Forgive me, as I'm much more familiar with the Scala API, but perhaps you can easily convert it:
scala> val df = spark.createDataset(Seq(
| ("Q31", "P36", "Q239"),
| ("Q31", "P625", "51"),
| ("Q45", "P36", "Q597"),
| ("Q45", "P625", "123"),
| ("Q51", "P625", "22"),
| ("Q24", "P625", "56")
| )).toDF("s", "p", "o")
df: org.apache.spark.sql.DataFrame = [s: string, p: string ... 1 more field]

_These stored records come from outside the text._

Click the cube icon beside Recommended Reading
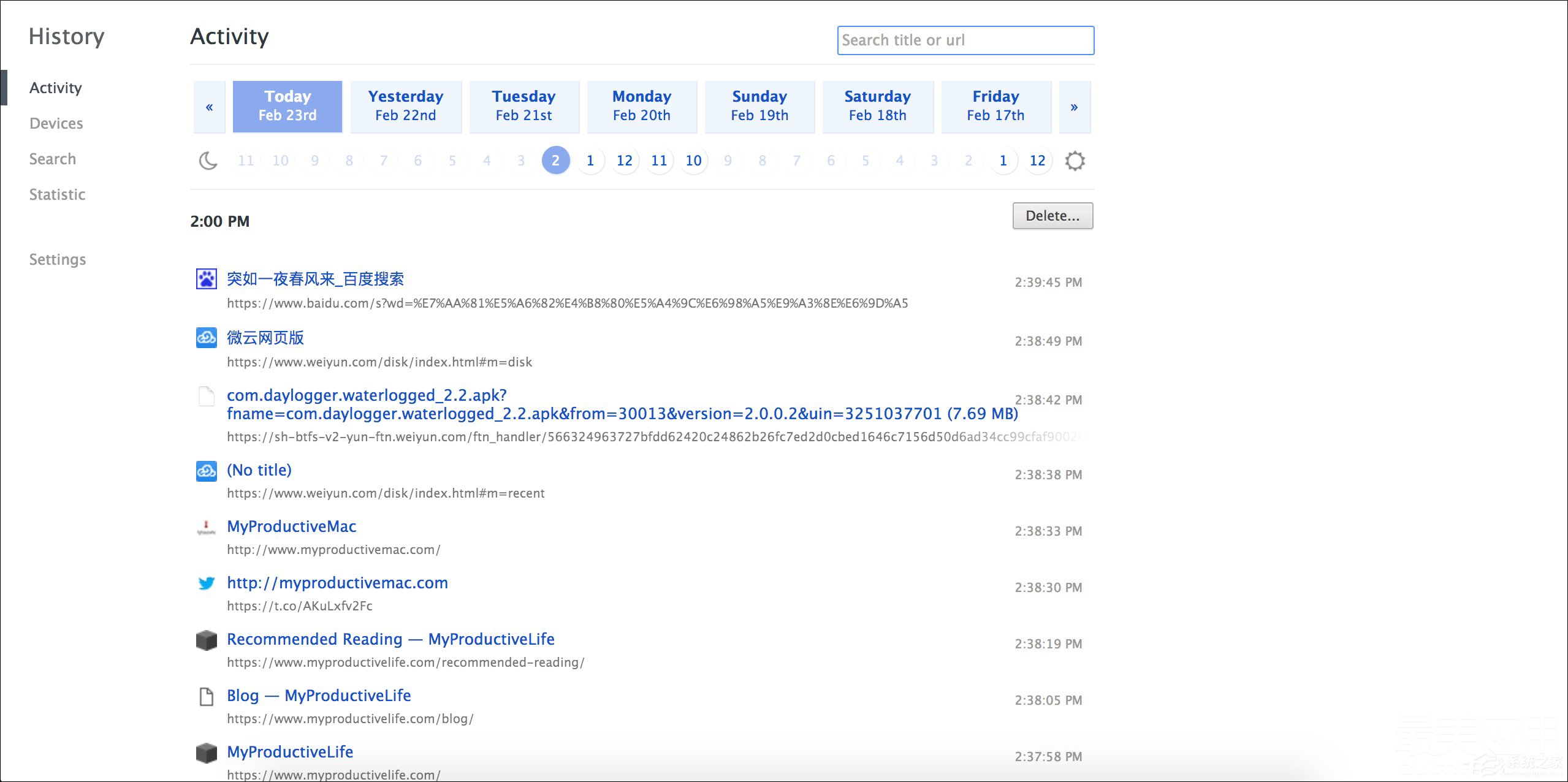[x=206, y=640]
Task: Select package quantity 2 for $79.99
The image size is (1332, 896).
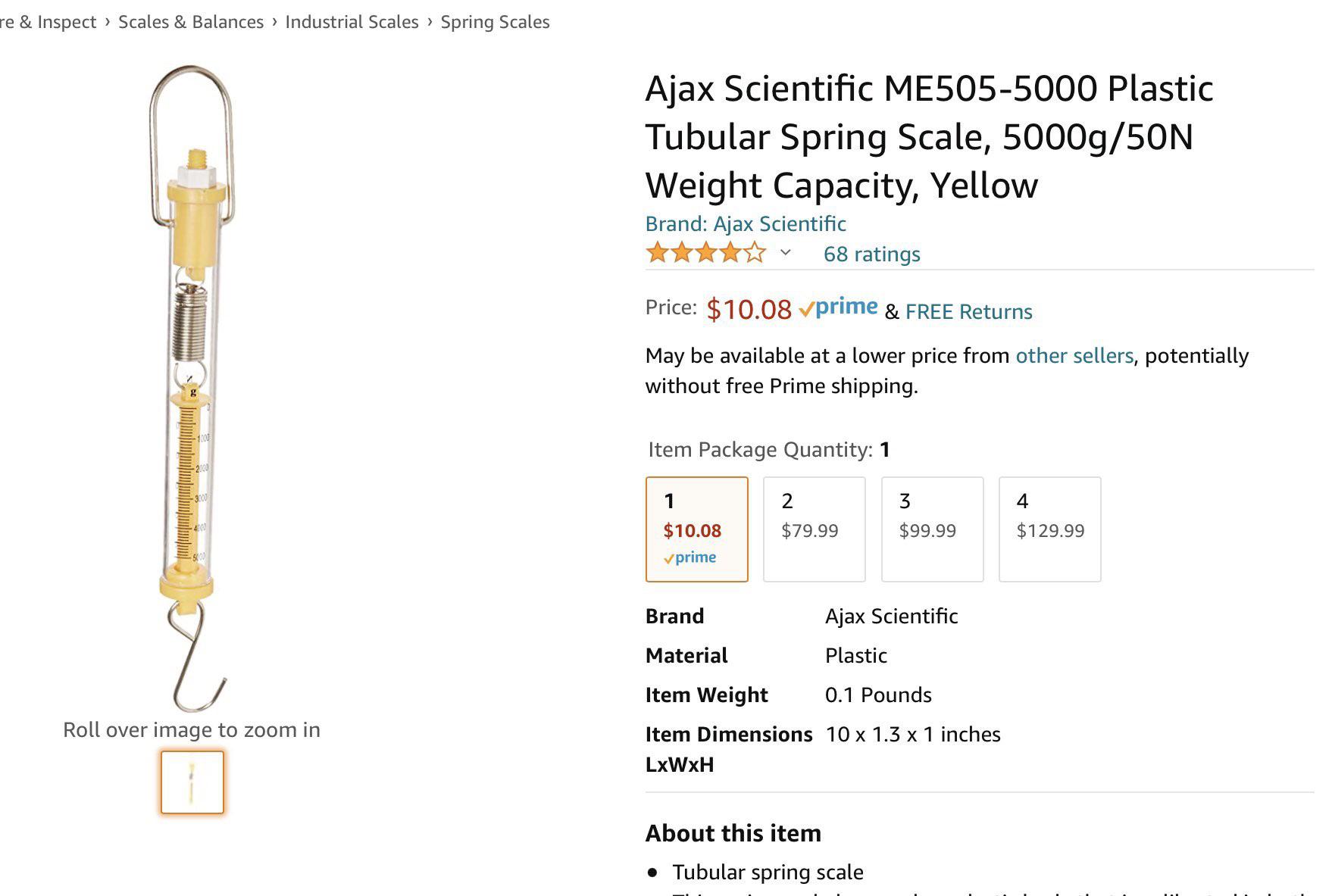Action: coord(814,528)
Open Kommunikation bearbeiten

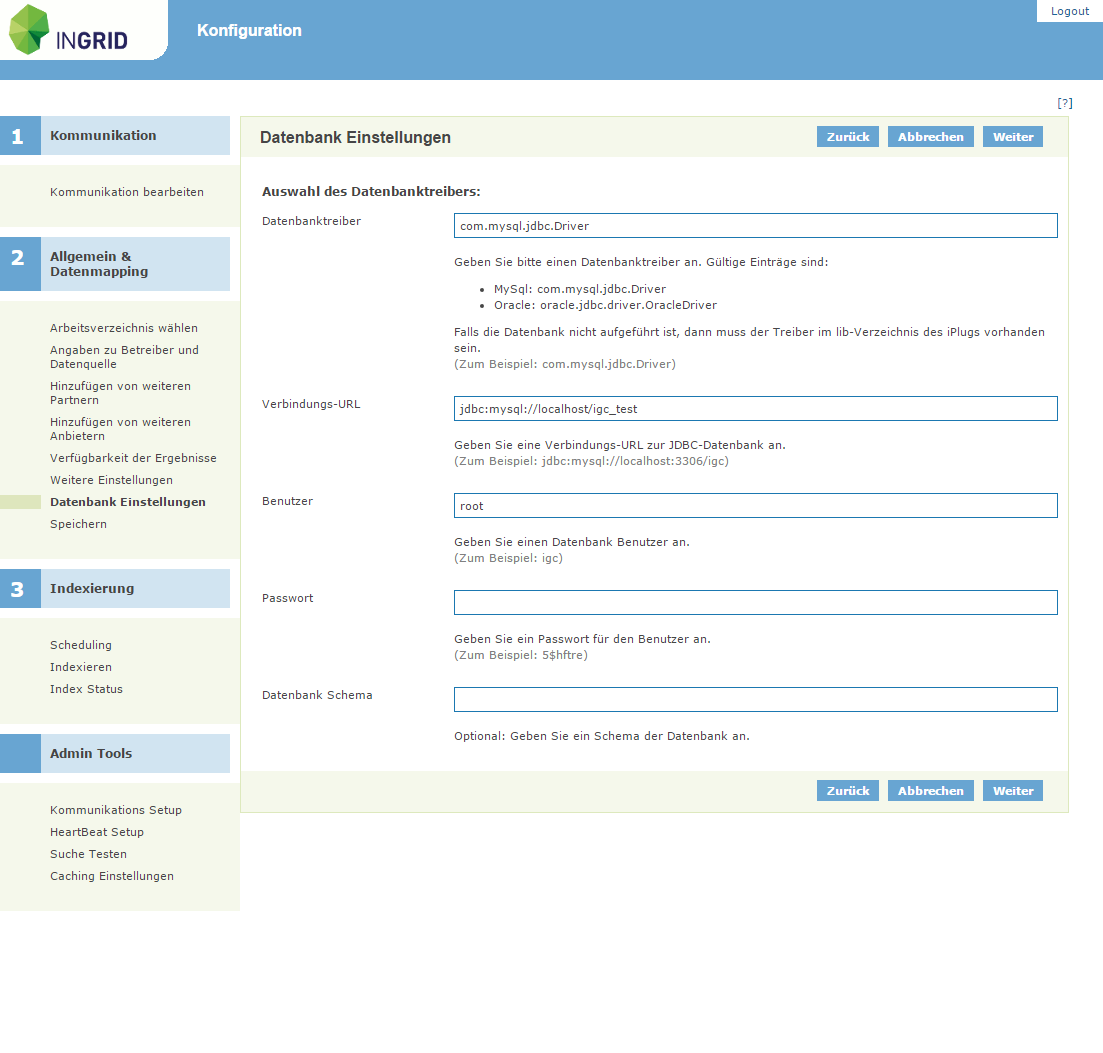click(x=126, y=191)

scala> (df.select($"s", struct($"p", $"o").as("po"))
| .groupBy("s")
| .agg(collect_list($"po").as("polist"))
| .as[(String, Array[(String, String)])]
| .flatMap(r => {
| val ps = r._2.map(_._1).toSet
| if(ps("P625") && ps("P36")) {
| r._2.flatMap(po => Some(r._1, po._1, po._2))
| } else {
| None
| }
| }).toDF("s", "p", "o")
| .show())
+---+----+----+
| s| p| o|
+---+----+----+
|Q31| P36|Q239|
|Q31|P625| 51|
|Q45| P36|Q597|
|Q45|P625| 123|
+---+----+----+
For reference, your join()
command above would have returned:
scala> df.filter($"p" === "P625").join(df.filter($"p" === "P36"), "s").show
+---+----+---+---+----+
| s| p| o| p| o|
+---+----+---+---+----+
|Q31|P625| 51|P36|Q239|
|Q45|P625|123|P36|Q597|
+---+----+---+---+----+
Which can be worked into your final solution as well, perhaps with less code, but I'm not sure which method would be more efficient, as that's largely data dependent.